Demonstrators at the Wisconsin capitol, union representatives and absent Democratic state senators concede in interviews that they don't object to a bill requiring teachers and other public employees to pay 12.5 percent of their health insurance (up from five percent), or up to half of their pension deposits. It is the curbing of collective bargaining that has brought on near hysteria and a fierce campaign to discredit Governor Scott Walker's legislation.

For the union leaders the consequences of passage of the legislation could be devastating to their sinecures. Amid all the shouting, placards and banging on pots and pans in the capitol, two elements of the bill have received only passing attention. One would stop state collection of union dues. The other would require the unions to be recertified, by vote of all members, every year.

Currently, the State of Wisconsin automatically deducts union dues from public employee paychecks and it goes to the unions. The unions then use as much of the money as the leaders wish to give to candidates who will look favorably on their demands (almost always Democrats). Thus, the taxpayers are subsidizing partisan election donations.

This "closed shop" arrangement would change under the new law. Once it passed the state would no longer deduct union dues from paychecks. Employees would only pay dues voluntarily by signing a union card. The unions would have to go through the process of collecting the dues. This would increase their administrative costs and thus reduce the amount of money available for campaign donations. And, the union leaders would have to persuade employees of the value of joining. That's a lot more work than sitting back and staring at the ceiling while a trove of dues comes pouring in from the state.

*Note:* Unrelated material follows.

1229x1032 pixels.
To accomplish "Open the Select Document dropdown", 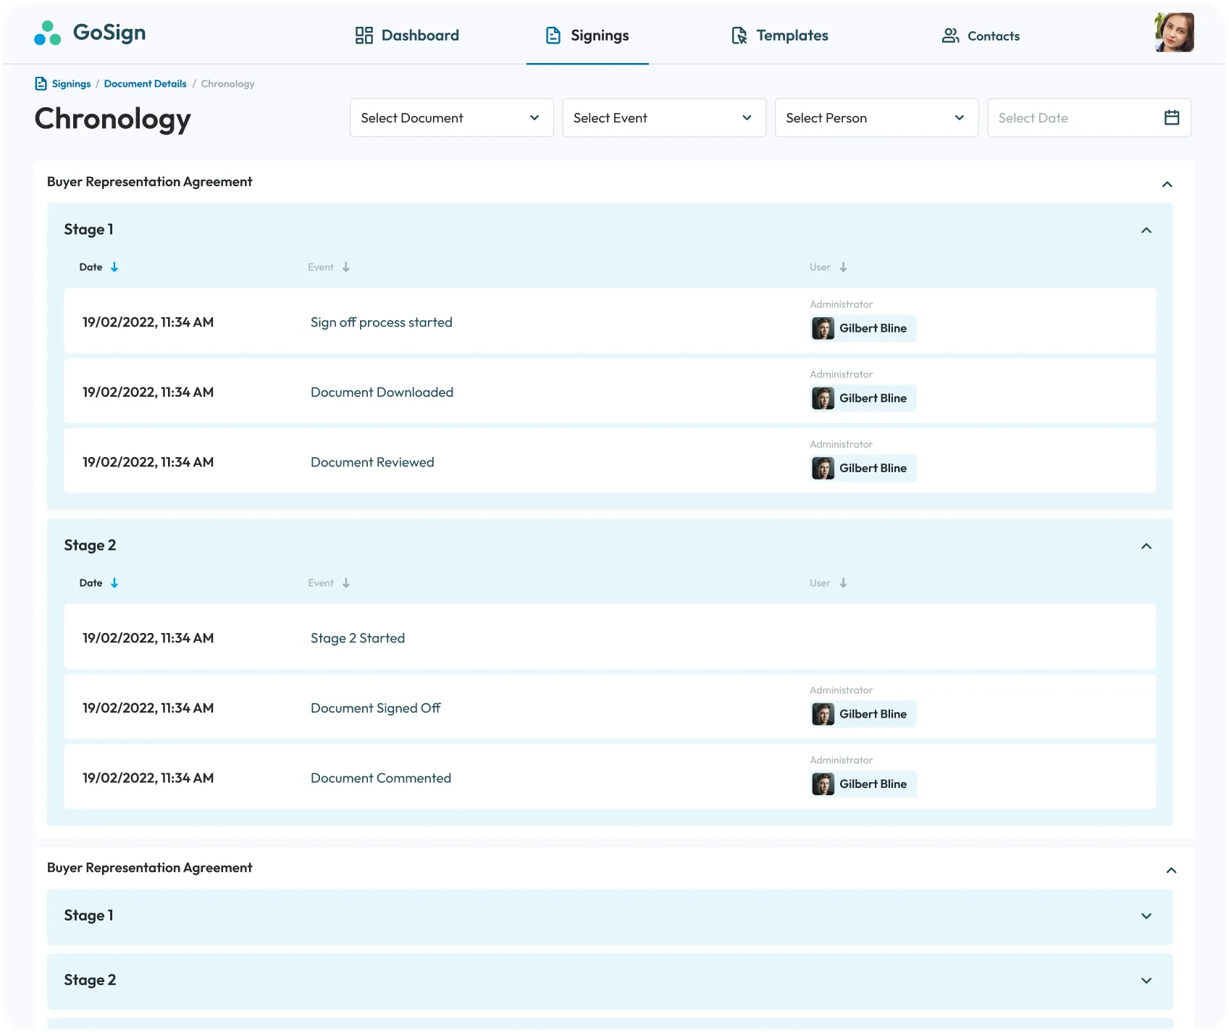I will pyautogui.click(x=451, y=118).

The legislation would require each public employee union to hold an annual election to see if a majority of the members want to continue to be represented by it. If they do, it continues; if not, it's pffft to the union leaders and their comfy incomes.

Some of the demonstrators at the capitol in Madison have hollered about collective bargaining as a "basic right." Not really. Not only is it not mentioned in the U.S. Constitution, but also nearly half the states have "open shops" with no collective bargaining (or permit it only for first responders).

The governor's reasoning for restricting collective bargain for public employee unions only to wages rests on two elements: (1) to balance its budget, the state must reduce funds sent to counties and cities; and (2) restricted collective bargaining means that these local governments can adjust their own pension and health care contracts and thus help close their own budget gaps.

Those AWOL Democratic state senators say they will return soon. This means the bill will pass.

They have been reading polls (led by the New York Times, with its skewed sampling) and think the Democrats' campaign has made the governor and the Republican legislative majorities sufficiently unpopular that recall and referendum petitions will succeed and they can overturn the legislation in November.

Anyone who reads a poll in the heat of battle in March and thinks the results will be unchanged eight months later, needs a course in Politics 1A.